Look through the entries for the string "computer", and copy each line that holds it.
[RECORDS TO USE]
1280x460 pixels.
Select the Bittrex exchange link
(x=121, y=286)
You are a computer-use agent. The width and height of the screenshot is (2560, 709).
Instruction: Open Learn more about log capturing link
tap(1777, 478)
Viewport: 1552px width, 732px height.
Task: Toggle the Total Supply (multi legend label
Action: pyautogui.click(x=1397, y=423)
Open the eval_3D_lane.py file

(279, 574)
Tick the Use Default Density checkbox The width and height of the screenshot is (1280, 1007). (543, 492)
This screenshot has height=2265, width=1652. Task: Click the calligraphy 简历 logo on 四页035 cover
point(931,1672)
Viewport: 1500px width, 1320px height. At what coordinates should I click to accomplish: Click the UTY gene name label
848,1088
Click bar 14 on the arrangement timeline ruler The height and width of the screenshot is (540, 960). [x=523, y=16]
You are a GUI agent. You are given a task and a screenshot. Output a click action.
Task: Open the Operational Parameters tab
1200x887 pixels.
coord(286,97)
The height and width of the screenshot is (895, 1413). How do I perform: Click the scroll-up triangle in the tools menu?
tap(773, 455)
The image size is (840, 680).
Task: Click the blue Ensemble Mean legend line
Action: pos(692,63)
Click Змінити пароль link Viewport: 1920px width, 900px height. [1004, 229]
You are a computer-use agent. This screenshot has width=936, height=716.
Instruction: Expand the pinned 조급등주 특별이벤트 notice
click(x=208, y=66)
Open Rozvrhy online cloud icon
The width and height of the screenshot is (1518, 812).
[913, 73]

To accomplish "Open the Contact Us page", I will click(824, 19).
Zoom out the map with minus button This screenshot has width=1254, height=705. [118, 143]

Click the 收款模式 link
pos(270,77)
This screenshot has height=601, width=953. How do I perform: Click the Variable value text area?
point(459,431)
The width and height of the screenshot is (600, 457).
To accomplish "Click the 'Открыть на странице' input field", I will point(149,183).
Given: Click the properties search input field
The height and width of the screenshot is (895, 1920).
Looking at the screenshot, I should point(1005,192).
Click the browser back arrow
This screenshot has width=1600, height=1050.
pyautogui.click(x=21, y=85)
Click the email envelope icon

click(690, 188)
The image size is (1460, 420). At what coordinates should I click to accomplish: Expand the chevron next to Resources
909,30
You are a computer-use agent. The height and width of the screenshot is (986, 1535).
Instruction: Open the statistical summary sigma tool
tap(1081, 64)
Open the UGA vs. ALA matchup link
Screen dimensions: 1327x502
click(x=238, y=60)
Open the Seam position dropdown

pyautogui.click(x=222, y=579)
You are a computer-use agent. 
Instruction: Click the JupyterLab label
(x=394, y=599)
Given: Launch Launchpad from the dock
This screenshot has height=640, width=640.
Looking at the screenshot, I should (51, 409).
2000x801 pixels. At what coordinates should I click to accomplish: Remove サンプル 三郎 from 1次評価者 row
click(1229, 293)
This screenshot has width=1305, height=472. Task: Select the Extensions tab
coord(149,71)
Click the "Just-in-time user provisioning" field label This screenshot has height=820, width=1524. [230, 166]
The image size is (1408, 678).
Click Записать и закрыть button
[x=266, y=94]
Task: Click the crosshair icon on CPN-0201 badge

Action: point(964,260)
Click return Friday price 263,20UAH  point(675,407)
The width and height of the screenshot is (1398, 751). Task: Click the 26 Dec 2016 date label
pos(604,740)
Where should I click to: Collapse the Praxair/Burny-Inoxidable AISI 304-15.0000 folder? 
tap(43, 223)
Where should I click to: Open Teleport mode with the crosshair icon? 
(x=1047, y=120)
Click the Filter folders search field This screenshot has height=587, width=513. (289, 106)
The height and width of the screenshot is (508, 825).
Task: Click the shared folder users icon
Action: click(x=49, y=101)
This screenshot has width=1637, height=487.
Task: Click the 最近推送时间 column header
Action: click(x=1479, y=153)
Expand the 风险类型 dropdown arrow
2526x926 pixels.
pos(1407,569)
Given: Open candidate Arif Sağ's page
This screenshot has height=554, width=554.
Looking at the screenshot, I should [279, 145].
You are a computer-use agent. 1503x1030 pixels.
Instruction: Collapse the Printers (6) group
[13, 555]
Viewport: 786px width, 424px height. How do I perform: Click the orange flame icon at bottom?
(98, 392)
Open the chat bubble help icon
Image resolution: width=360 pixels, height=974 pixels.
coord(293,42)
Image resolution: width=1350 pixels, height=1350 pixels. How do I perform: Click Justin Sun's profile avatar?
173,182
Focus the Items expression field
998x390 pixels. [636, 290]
[/RECORDS TO USE]
ANSWER BOX —
You are a computer-use agent. The width and height of the screenshot is (2560, 709).
You are a computer-use agent. This screenshot has width=936, height=716.
You are a computer-use agent. The height and width of the screenshot is (986, 1535).
You are a computer-use agent. 
You are a computer-use agent. 1503x1030 pixels.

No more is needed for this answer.